Smiling so much their face hurts

Hooray! The introvert is happy. They met someone new without actually having to walk up to a stranger. They decide that being introduced by someone else is the best way to go. They attempt small talk and smile broadly in attempt to seem sociable. Unfortunately, after a few conversations, the introvert’s face muscles get so tired from continuous smiling and talking that their face starts to hurt. They try to relax their face by not smiling as much, but fear that now they look angry.

 

Having conversations with people they should remember but don’t

A stranger calls the introvert by name, walks up, and starts asking the introvert about all their business ventures. The introvert carries the conversation commendably, considering that they have no idea who the person is. The introvert resolves to become better at remembering people, only to forget the stranger’s name as soon as they walk away.

 

Receiving handshake coaching

The introvert shakes someone’s hand, and manages to not miss. Success! But then the other person kindly gives an impromptu handshake coaching session, since the introvert’s handshake was apparently floppy. So the handshake is repeated multiple times until the other person gives up.

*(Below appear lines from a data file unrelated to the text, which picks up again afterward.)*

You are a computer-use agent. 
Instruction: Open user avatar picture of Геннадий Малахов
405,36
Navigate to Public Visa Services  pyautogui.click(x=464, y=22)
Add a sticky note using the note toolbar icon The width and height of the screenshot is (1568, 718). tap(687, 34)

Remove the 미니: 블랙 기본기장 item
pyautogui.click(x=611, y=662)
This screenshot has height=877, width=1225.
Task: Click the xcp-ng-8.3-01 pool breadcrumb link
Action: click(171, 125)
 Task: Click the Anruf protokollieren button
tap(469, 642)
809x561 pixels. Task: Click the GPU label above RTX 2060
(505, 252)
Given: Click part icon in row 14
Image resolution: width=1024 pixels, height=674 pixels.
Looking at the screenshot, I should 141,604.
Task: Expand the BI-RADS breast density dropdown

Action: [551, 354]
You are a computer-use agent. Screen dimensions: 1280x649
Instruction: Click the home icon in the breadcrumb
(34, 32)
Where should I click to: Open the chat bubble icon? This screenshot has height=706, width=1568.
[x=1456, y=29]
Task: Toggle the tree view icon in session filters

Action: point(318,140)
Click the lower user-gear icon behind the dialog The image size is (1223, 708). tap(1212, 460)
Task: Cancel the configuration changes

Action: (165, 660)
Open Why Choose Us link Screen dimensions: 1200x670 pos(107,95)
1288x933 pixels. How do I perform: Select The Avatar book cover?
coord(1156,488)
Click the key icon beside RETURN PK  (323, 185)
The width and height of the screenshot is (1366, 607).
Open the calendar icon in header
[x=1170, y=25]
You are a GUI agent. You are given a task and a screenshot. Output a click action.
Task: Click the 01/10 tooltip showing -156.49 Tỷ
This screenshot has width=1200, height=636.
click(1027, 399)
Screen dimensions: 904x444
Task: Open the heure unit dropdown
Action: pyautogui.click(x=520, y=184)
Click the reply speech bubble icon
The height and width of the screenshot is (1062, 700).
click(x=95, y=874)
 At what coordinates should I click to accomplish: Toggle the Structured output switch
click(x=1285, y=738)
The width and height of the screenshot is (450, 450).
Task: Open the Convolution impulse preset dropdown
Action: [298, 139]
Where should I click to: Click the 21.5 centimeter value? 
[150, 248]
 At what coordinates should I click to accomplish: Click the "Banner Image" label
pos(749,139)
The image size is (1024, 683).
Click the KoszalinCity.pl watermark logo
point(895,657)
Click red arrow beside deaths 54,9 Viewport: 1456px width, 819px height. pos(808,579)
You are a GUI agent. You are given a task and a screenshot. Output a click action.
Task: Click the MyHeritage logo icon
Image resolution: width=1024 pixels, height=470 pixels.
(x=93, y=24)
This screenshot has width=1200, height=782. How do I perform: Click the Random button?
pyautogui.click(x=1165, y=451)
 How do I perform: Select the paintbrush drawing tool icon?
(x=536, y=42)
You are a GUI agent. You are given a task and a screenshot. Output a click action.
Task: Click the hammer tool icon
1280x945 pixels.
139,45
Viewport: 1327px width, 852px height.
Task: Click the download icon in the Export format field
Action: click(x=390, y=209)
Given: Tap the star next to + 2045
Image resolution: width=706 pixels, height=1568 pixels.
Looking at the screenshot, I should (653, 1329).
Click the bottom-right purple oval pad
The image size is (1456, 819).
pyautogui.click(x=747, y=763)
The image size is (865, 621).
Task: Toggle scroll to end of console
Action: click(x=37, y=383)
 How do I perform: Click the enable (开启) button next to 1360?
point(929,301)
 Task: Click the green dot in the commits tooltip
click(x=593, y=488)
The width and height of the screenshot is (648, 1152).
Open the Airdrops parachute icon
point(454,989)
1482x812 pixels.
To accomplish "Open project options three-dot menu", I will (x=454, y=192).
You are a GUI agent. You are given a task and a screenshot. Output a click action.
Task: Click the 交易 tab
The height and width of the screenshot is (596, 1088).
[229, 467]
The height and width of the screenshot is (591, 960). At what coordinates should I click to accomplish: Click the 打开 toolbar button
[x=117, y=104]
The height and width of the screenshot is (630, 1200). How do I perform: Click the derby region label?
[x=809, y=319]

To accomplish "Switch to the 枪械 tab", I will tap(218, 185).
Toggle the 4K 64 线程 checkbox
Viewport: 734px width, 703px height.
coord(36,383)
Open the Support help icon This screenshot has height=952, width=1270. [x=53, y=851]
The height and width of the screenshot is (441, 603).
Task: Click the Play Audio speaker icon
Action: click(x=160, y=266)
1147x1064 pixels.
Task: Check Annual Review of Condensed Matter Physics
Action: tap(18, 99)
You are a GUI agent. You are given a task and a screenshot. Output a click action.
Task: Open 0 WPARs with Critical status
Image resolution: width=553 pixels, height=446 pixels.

Another variant of this: If the introvert is manning a booth, someone may give them presentation tips on how to better explain the company they're representing. (True story.)

 

Making an ungraceful exit

One of the people who knows everyone is talking with the introvert, and soon many people join the conversation. The conversation now deviates into inside conversations between the new people, and the introvert isn’t following anything. The introvert even wonders if they’re violating some social standard by eavesdropping on other people’s conversations. So they just leave.

 

Attempting to stuff their face with class

Since they’ve had a few conversations, the introvert is tired and feels that they deserve a reward. They “excuse me,” “pardon,” and “sorry!” their way through the crowd to the food table. They get their plate of food and walk to the wall to eat. The food tastes good, but the introvert is so concerned with making sure that their eating style does not resemble a pig’s that eating the food ends up using more energy than is created by its nutrients.

 

Escaping

By now, the introvert has 1) talked to people and 2) eaten food. They have done everything they came to do, and find no more reason to stay. However, they stay till the end anyway, because they feel like they should. But as soon as people start to leave, they beeline to the door, go straight to their car, and sing along to their favorite songs all the way home as step one of recuperation. The following steps include curling up under covers with Netflix and excessive snacking.

 

FOR THE INTROVERTS
How do you approach networking events? Do you have any networking horror stories?